### What the task asks
Repeat exactly, and only, the lines from the line bearing "Ilm (173, 181)" through the end of the material. Do not copy the pictures.

### Input for this task
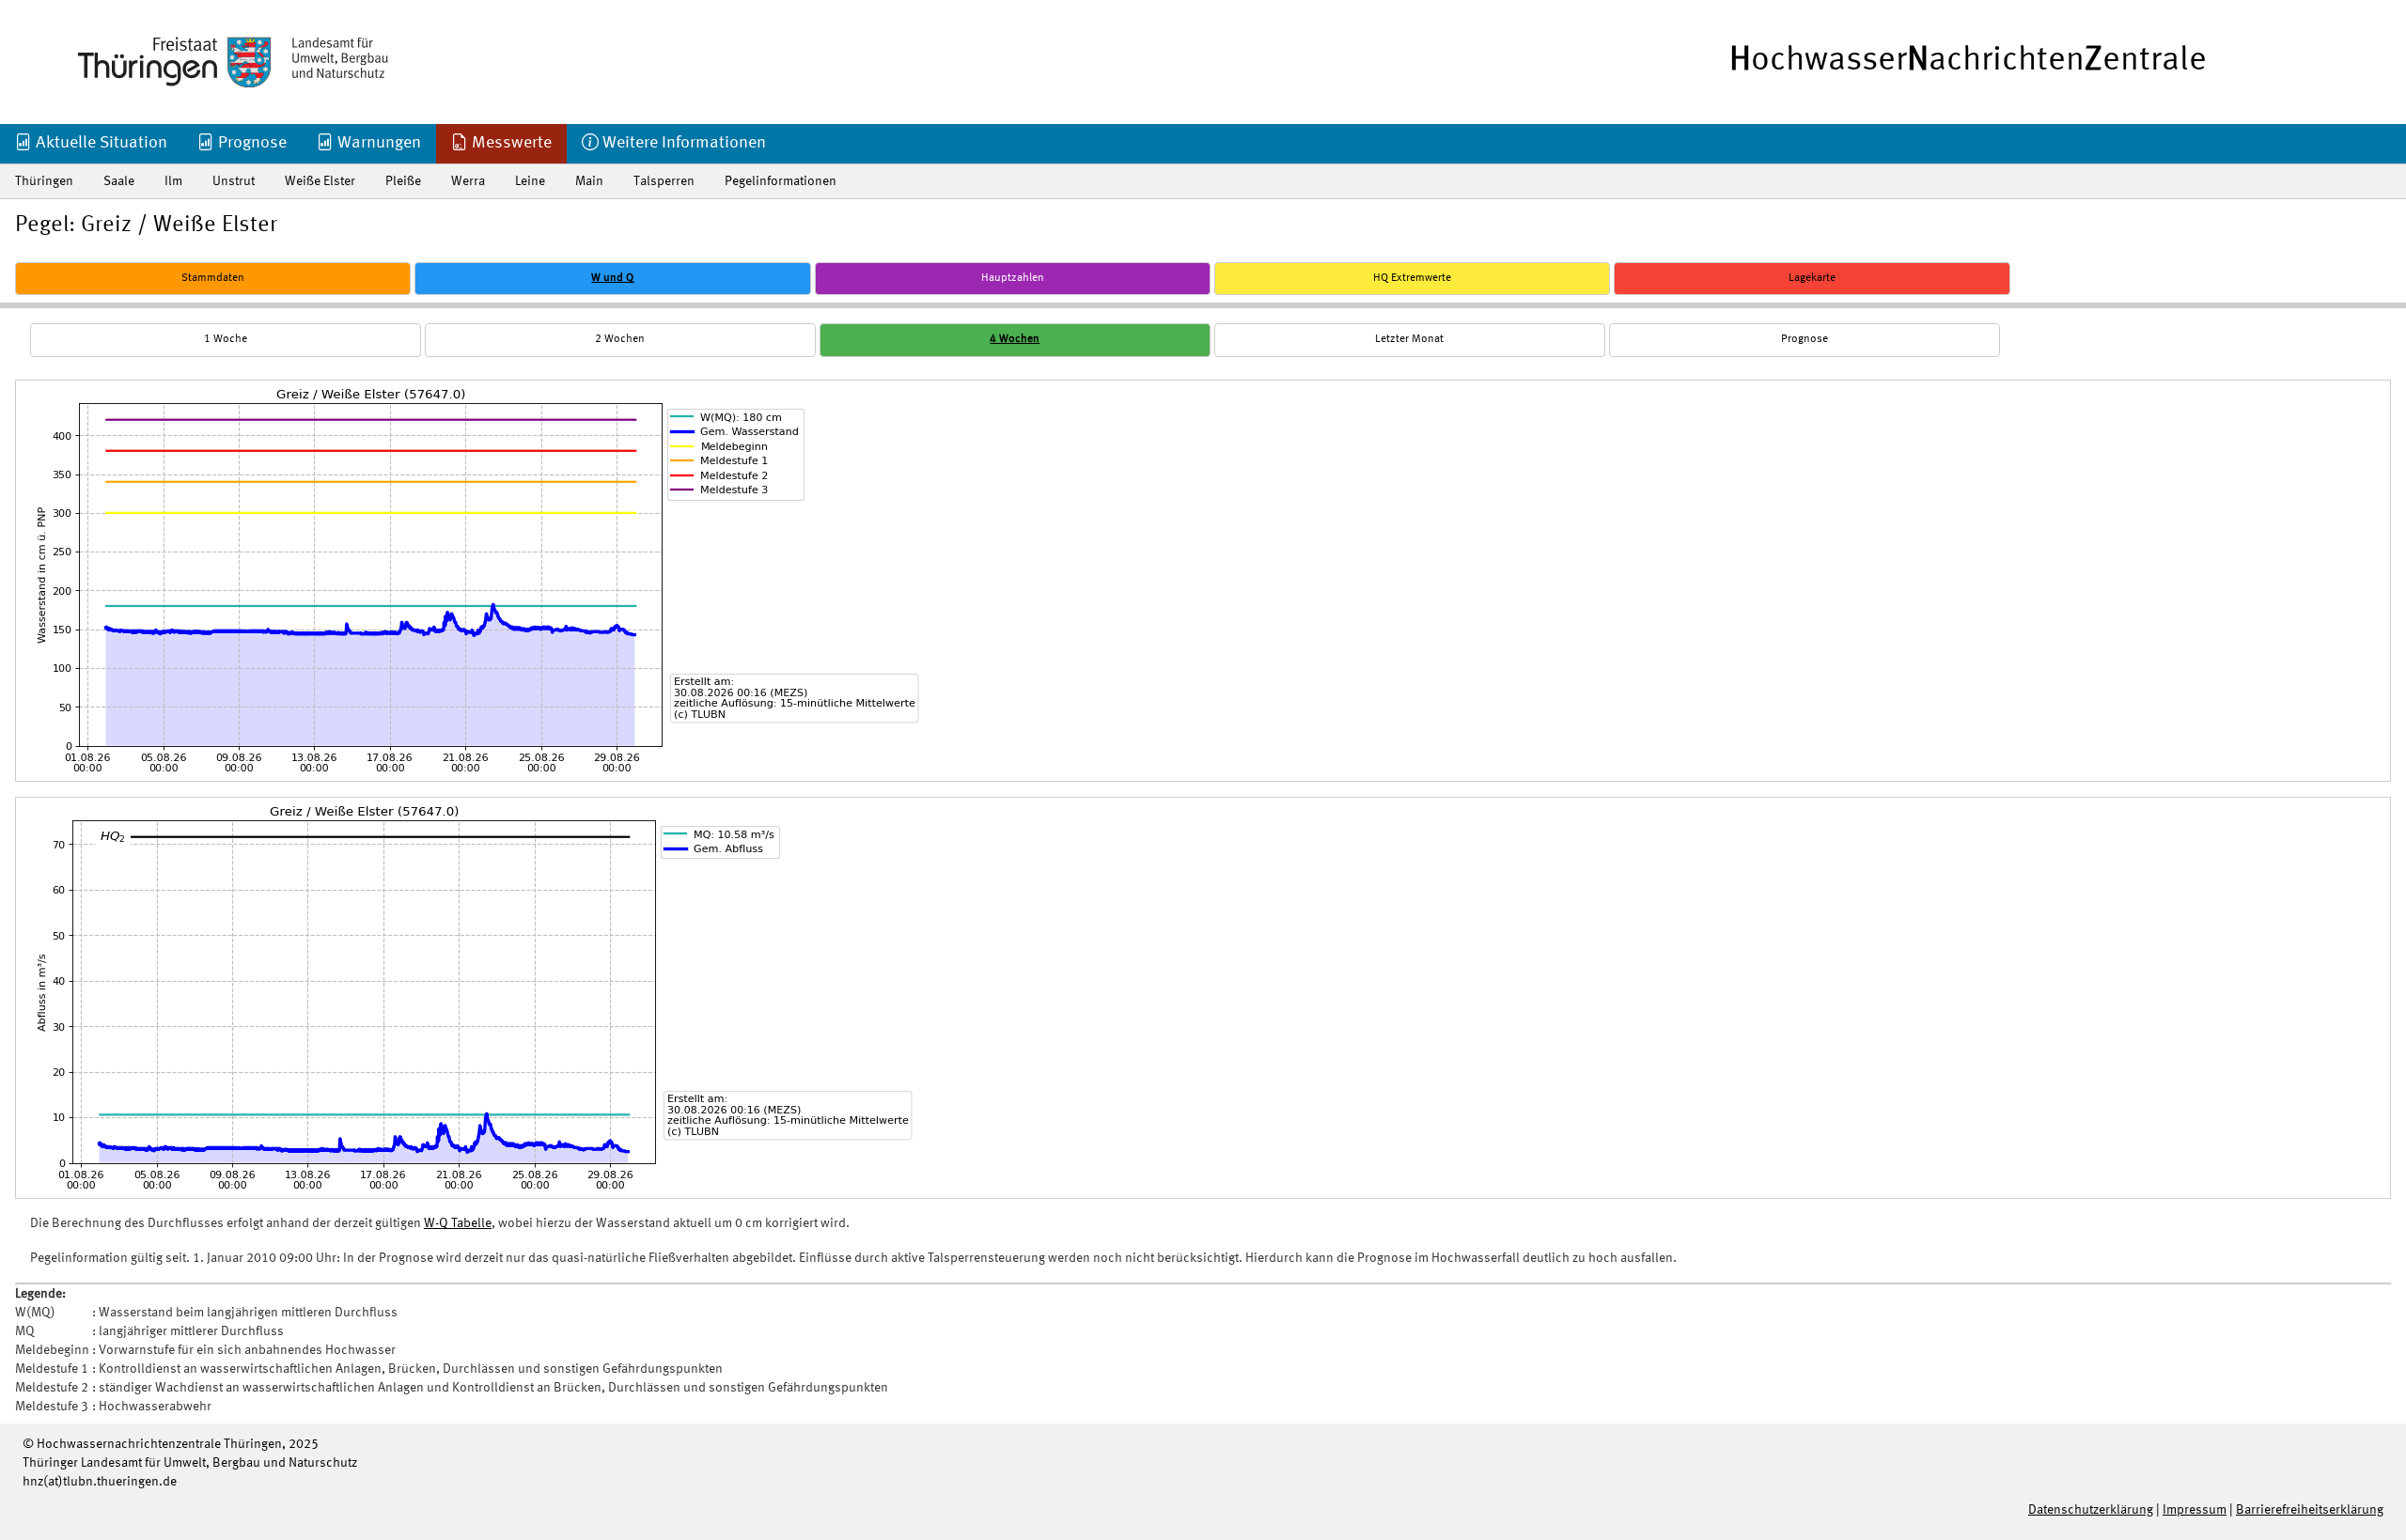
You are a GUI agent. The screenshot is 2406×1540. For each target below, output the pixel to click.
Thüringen (44, 181)
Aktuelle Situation (99, 142)
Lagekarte (1812, 278)
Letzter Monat (1409, 339)
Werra (468, 181)
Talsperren (664, 181)
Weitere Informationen (682, 142)
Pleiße (403, 181)
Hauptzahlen (1012, 278)
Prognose (250, 142)
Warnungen (377, 142)
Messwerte (510, 142)
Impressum (2194, 1510)
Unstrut (233, 181)
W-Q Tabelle (458, 1223)
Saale (118, 181)
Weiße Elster (320, 181)
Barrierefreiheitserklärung (2309, 1510)
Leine (530, 181)
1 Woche (225, 339)
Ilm (173, 181)
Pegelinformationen (780, 181)
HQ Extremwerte (1412, 278)
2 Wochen (620, 339)
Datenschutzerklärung (2090, 1510)
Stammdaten (212, 278)
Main (589, 181)
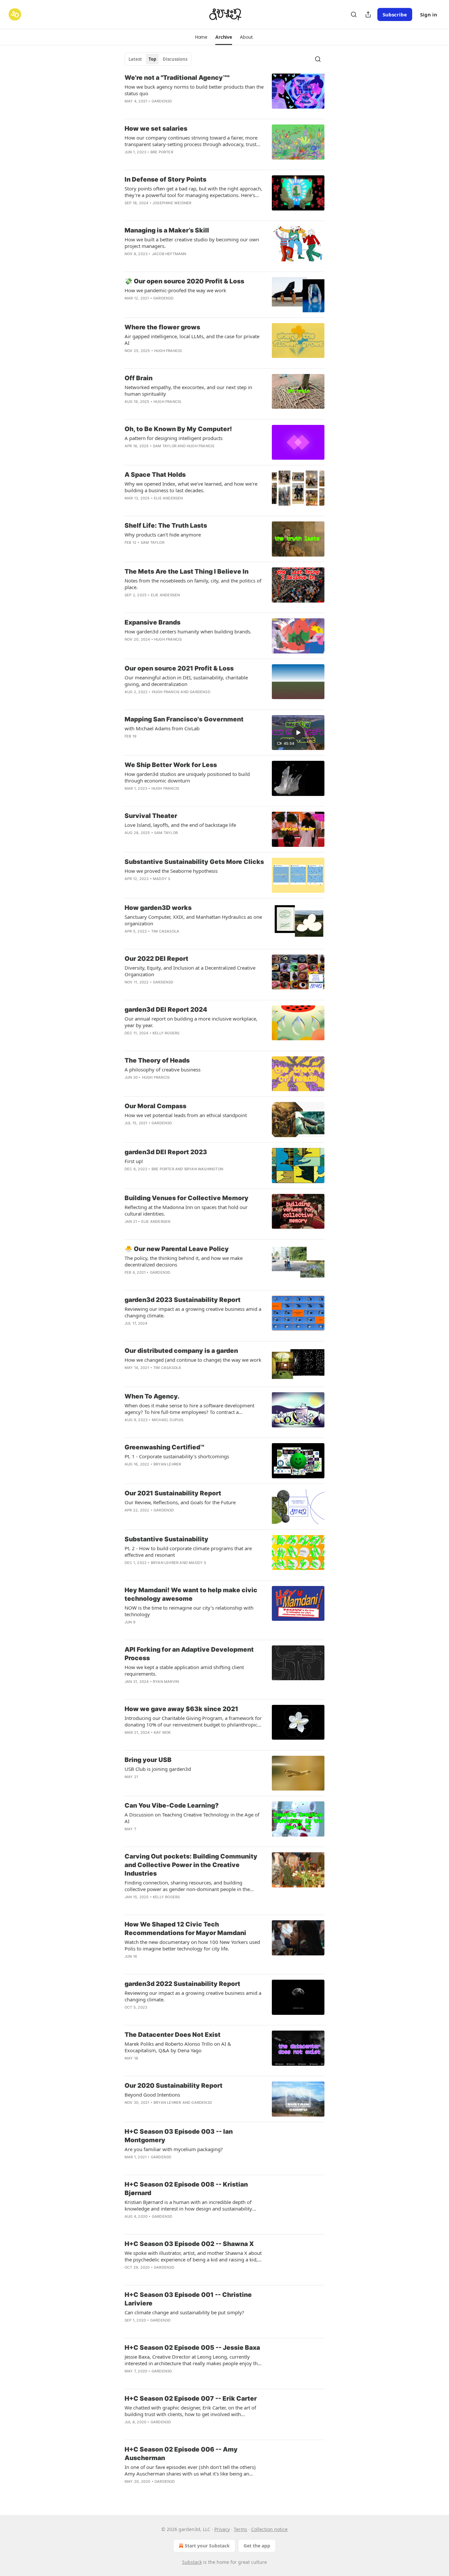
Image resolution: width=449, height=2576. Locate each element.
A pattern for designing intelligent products (174, 438)
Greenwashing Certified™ (164, 1447)
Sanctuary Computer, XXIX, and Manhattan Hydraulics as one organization (193, 920)
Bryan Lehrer (167, 1464)
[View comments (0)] (175, 161)
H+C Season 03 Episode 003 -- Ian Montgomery (179, 2136)
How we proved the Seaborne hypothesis (171, 871)
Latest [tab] (135, 59)
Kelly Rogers (166, 1033)
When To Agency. (152, 1396)
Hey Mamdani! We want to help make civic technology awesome (191, 1594)
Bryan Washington (203, 1169)
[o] (298, 732)
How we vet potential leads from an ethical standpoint (186, 1115)
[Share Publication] (368, 14)
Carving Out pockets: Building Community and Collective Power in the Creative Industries (191, 1865)
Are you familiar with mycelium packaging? (174, 2149)
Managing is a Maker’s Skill (167, 230)
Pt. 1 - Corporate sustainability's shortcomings (177, 1456)
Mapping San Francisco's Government (184, 719)
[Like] (129, 2165)
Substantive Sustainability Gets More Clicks (194, 862)
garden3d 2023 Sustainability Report (183, 1300)
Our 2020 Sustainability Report (174, 2085)
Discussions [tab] (175, 59)
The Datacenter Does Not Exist (173, 2034)
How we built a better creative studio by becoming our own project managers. (192, 242)
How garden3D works (158, 908)
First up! (134, 1161)
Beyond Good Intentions (152, 2094)
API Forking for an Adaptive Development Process (189, 1654)
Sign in (428, 14)
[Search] (353, 14)
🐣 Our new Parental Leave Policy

### Result
Ilm (173, 181)
Pegelinformationen (780, 181)
HQ Extremwerte (1412, 278)
2 Wochen (620, 339)
Datenschutzerklärung (2090, 1510)
Stammdaten (212, 278)
Main (589, 181)
Image resolution: width=449, height=2576. Locate each element.
A pattern for designing intelligent products (174, 438)
Greenwashing Certified™ (164, 1447)
Sanctuary Computer, XXIX, and Manhattan Hydraulics as one organization (193, 920)
Bryan Lehrer (167, 1464)
[View comments (0)] (175, 161)
H+C Season 03 Episode 003 -- Ian Montgomery (179, 2136)
How we proved the Seaborne hypothesis (171, 871)
Latest [tab] (135, 59)
Kelly Rogers (166, 1033)
When To Agency. (152, 1396)
Hey Mamdani! We want to help make civic technology awesome (191, 1594)
Bryan Washington (203, 1169)
[o] (298, 732)
How we vet potential leads from an ethical standpoint (186, 1115)
[Share Publication] (368, 14)
Carving Out pockets: Building Community and Collective Power in the Creative Industries (191, 1865)
Are you familiar with mycelium packaging? (174, 2149)
Managing is a Maker’s Skill (167, 230)
Pt. 1 - Corporate sustainability's shortcomings (177, 1456)
Mapping San Francisco's Government (184, 719)
[Like] (129, 2165)
Substantive Sustainability Gets More Clicks (194, 862)
garden3d 2023 Sustainability Report (183, 1300)
Our 2020 Sustainability Report (174, 2085)
Discussions [tab] (175, 59)
The Datacenter Does Not Exist (173, 2034)
How we built a better creative studio by becoming our own project managers. (192, 242)
How garden3D works (158, 908)
First up! (134, 1161)
Beyond Good Intentions (152, 2094)
API Forking for an Adaptive Development Process (189, 1654)
Sign in (428, 14)
[Search] (353, 14)
🐣 Our new Parental Leave Policy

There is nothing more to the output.